In both 2004 and 2010, qualifying at Suzuka had to be postponed until Sunday morning before the race
Formula 1 has delayed a decision on whether to cancel Japanese Grand Prix qualifying as a result of Typhoon Hagibis until today.
The storm is expected to make landfall tomorrow on the south coast of Honshu island, where Suzuka is located.
A statement from F1 bosses said: “Every effort is being made to minimise disruption to the F1 timetable.
“However, the safety of fans, competitors and everyone at the Suzuka circuit remains the top priority.”
Governing body the FIA and F1 said it was ‘closely monitoring Typhoon Hagibis and its potential impact on the Japanese Grand Prix’.
The potential impact of the tropical storm, said to be the biggest of the year, has already led to the cancellation of two matches at the Rugby World Cup.
F1 organisers are waiting to see whether the storm continues on its current track before deciding whether to cancel qualifying tomorrow.
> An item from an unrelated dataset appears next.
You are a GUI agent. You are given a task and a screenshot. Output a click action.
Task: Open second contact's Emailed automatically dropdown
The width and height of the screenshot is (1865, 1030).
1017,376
That decision is expected to come before close of business today and will primarily be down to Japanese local authorities, whose responsibility it is to decide whether to close the circuit and advise people to stay indoors to reduce the risk to life from the storm.
If authorities do not take that action, F1 will almost certainly try to run tomorrow’s programme.
Wind speeds are forecast to be 160km/h tomorrow afternoon.
Ferrari driver Charles Leclerc said: “It is pretty clear if the typhoon is going to come here, there is no way we can drive.”
Qualifying in Japan has twice before had to be postponed because of the threat of a typhoon, in 2004 and 2010. In both cases, it was run on Sunday morning, before the race in the afternoon.
The US Grand Prix in 2015 was also affected by a tropical storm. There, Friday second practice was cancelled. Saturday morning practice went ahead with no spectators, after the public were advised not to come to the track for their own safety, and qualifying was subject to a series of delays before eventually being delayed until Sunday.